▸ **EXERCISE AIM**: Rescale the rows from the line with "Click the 'Zadnja" to the line with "[x=409, y=305]", both ends included, and give only those lines again with the requests unchanged. Multiply every coordinate in the answers by 0.25 and round it to a whole number, with halves rounded up.

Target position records
_____

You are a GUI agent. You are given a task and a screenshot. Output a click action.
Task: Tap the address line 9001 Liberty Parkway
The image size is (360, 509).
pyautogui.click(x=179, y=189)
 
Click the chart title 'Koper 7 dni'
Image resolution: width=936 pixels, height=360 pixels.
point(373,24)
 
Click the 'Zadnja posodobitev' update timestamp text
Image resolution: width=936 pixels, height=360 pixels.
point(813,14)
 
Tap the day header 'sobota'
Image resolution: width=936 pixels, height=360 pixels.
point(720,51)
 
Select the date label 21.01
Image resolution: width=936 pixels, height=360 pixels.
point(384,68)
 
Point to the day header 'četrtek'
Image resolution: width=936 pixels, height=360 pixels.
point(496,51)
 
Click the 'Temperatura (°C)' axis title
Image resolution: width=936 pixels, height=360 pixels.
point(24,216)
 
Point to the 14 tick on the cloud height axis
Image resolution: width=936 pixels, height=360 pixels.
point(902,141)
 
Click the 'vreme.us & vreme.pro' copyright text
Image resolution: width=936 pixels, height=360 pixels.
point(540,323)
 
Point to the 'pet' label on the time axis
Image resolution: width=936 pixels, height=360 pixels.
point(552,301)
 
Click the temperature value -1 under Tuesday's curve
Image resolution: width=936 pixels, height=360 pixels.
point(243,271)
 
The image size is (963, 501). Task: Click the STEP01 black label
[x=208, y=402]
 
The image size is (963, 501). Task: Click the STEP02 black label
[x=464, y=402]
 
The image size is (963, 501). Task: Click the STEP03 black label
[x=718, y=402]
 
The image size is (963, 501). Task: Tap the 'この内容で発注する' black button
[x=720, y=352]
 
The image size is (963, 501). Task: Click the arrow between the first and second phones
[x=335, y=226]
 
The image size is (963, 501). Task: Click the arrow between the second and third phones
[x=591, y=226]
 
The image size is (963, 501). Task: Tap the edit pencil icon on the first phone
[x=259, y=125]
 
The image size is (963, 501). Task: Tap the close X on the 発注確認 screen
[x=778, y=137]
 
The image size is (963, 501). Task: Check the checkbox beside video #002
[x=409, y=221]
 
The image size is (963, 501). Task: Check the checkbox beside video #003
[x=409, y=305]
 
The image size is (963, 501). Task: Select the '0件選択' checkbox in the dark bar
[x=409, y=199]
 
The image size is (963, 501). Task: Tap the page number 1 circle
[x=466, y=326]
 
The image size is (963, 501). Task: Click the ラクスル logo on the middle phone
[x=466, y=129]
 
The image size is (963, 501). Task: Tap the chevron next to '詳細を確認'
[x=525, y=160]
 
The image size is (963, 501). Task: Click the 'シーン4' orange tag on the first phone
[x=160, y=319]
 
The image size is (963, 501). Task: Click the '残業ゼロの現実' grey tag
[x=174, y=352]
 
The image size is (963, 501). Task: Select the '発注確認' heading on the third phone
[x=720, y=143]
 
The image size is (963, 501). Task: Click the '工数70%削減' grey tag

_____

▸ **ANSWER FOR THIS EXERCISE**:
Click the 'Zadnja posodobitev' update timestamp text
Image resolution: width=936 pixels, height=360 pixels.
point(203,4)
 
Tap the day header 'sobota'
Image resolution: width=936 pixels, height=360 pixels.
point(180,13)
 
Select the date label 21.01
Image resolution: width=936 pixels, height=360 pixels.
point(96,17)
 
Point to the day header 'četrtek'
Image resolution: width=936 pixels, height=360 pixels.
point(124,13)
 
Click the 'Temperatura (°C)' axis title
Image resolution: width=936 pixels, height=360 pixels.
point(6,54)
 
Point to the 14 tick on the cloud height axis
Image resolution: width=936 pixels, height=360 pixels.
point(226,35)
 
Click the 'vreme.us & vreme.pro' copyright text
Image resolution: width=936 pixels, height=360 pixels.
point(135,81)
 
Point to the 'pet' label on the time axis
Image resolution: width=936 pixels, height=360 pixels.
point(138,75)
 
Click the temperature value -1 under Tuesday's curve
Image resolution: width=936 pixels, height=360 pixels.
point(61,68)
 
The image size is (963, 501). Task: Click the STEP01 black label
[x=52, y=101]
 
The image size is (963, 501). Task: Click the STEP02 black label
[x=116, y=101]
 
The image size is (963, 501). Task: Click the STEP03 black label
[x=180, y=101]
 
The image size is (963, 501). Task: Tap the 'この内容で発注する' black button
[x=180, y=88]
 
The image size is (963, 501). Task: Click the arrow between the first and second phones
[x=84, y=57]
 
The image size is (963, 501). Task: Click the arrow between the second and third phones
[x=148, y=57]
 
The image size is (963, 501). Task: Tap the edit pencil icon on the first phone
[x=65, y=31]
 
The image size is (963, 501). Task: Tap the close X on the 発注確認 screen
[x=195, y=34]
 
The image size is (963, 501). Task: Check the checkbox beside video #002
[x=102, y=55]
 
The image size is (963, 501). Task: Check the checkbox beside video #003
[x=102, y=76]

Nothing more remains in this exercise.